Laser-irradiated heteronuclear clusters: Resonant ignition through nanoplasma elongation

Summary form only given. By doping a helium nanodroplet with a handful of heavier xenon atoms it can be turned into a highly reactive object which absorbs infrared light very effectively. This finding is unexpected since the pristine droplet cannot be ionized at all with laser light of 780 nm wavelength at an intensity of around 10¹⁴ W/cm² which we will apply. Yet, with a few xenon atoms inside, all electrons from the helium atoms are removed so that the entire droplet containing as many as 10⁵ helium atoms turns into a nanoplasma.

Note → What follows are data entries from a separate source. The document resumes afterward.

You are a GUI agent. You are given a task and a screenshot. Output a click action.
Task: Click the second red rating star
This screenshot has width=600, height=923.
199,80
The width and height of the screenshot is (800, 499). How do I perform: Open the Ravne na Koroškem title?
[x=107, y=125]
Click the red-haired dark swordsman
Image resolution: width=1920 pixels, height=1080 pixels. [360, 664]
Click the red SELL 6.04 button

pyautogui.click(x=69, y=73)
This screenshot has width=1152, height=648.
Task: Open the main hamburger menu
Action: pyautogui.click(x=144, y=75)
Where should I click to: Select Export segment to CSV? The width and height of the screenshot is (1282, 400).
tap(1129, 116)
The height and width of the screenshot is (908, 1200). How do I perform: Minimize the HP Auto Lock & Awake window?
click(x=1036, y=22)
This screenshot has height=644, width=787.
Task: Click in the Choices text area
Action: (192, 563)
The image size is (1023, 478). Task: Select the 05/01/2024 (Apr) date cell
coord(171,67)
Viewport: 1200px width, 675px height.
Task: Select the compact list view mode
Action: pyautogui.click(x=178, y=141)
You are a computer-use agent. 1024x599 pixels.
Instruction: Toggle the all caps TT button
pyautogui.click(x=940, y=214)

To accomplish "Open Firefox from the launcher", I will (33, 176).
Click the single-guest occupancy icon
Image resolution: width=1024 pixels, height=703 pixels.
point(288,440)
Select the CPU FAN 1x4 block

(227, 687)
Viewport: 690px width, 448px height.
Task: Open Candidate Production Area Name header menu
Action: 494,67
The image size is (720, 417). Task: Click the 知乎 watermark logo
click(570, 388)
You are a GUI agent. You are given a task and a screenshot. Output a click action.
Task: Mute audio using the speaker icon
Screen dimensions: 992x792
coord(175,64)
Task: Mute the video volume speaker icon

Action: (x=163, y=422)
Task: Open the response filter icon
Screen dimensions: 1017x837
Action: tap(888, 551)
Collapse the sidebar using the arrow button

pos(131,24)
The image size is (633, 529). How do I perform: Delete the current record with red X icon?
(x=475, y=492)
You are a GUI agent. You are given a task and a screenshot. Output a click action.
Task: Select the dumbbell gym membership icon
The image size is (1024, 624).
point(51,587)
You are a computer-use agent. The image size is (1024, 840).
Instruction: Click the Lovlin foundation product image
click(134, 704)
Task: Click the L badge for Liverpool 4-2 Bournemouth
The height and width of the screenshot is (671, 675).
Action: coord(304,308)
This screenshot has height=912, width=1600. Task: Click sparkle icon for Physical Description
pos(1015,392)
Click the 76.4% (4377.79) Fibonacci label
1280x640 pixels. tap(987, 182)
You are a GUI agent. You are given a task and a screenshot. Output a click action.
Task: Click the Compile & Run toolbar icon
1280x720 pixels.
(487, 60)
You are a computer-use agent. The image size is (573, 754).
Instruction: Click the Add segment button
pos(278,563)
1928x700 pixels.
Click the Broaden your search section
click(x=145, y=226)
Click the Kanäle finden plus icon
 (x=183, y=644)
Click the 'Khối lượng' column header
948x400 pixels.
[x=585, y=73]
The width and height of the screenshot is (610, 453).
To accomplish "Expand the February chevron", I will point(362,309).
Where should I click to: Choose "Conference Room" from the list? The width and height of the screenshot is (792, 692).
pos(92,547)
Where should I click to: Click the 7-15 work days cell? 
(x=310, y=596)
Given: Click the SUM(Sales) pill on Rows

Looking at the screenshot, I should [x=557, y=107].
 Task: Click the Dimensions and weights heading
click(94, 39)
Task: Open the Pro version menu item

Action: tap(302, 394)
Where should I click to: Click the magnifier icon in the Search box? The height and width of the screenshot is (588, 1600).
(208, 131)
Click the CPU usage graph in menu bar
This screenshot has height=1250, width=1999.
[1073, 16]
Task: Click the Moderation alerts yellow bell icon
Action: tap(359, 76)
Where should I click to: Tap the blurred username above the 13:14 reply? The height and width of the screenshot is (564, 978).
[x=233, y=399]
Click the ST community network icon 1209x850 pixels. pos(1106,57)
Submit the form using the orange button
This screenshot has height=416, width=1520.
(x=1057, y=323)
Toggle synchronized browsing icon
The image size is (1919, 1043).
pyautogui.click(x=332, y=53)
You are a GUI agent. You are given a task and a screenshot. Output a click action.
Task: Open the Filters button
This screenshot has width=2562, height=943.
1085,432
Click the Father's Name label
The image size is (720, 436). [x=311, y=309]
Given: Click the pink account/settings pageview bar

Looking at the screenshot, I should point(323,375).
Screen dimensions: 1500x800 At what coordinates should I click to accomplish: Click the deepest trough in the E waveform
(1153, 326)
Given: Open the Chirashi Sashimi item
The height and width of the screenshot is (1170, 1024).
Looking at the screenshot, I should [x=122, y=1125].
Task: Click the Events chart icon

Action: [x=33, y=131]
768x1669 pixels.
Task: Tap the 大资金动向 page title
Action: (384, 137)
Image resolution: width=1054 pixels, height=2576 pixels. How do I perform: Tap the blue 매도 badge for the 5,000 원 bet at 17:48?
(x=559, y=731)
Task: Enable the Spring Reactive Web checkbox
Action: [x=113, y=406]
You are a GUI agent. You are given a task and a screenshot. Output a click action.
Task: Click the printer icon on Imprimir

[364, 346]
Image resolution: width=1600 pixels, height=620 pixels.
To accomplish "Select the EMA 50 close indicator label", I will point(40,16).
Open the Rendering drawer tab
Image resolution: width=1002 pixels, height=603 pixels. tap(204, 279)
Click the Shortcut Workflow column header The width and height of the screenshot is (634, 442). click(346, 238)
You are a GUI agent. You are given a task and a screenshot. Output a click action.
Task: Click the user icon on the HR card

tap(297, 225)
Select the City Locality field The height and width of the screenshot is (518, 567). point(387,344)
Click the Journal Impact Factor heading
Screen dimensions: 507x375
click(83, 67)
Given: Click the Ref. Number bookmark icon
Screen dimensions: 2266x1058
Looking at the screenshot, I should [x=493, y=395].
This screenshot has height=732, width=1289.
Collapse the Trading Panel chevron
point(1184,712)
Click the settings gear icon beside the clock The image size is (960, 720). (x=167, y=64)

Microscopic calculations reveal a two-step mechanism to be responsible for the dramatic change: avalanche-like ionization of the helium atoms on a femtosecond time scale, driven by field ionization due to the quickly charged xenon core is followed by resonant absorption enabled by an unusual cigar-shaped nanoplasma which elongates along the laser polarization direction inside the droplet. In contrast to the well known resonant absorption during the Coulomb explosion of both homogeneous and composite clusters, the resonance here occurs on an electronic time scale. For the above mechanism to work, it is important that the doped xenon atoms form a small cluster close to the droplet center. The effect takes place also for circularly polarized laser pulses, but in this case an oblate, pancake-like nanoplasma is formed. We find similar effects in argon clusters doped with water. This finding is promising in view of the experimentally observed strong enhancement in X-ray yields from water-doped argon clusters as compared to pure argon clusters.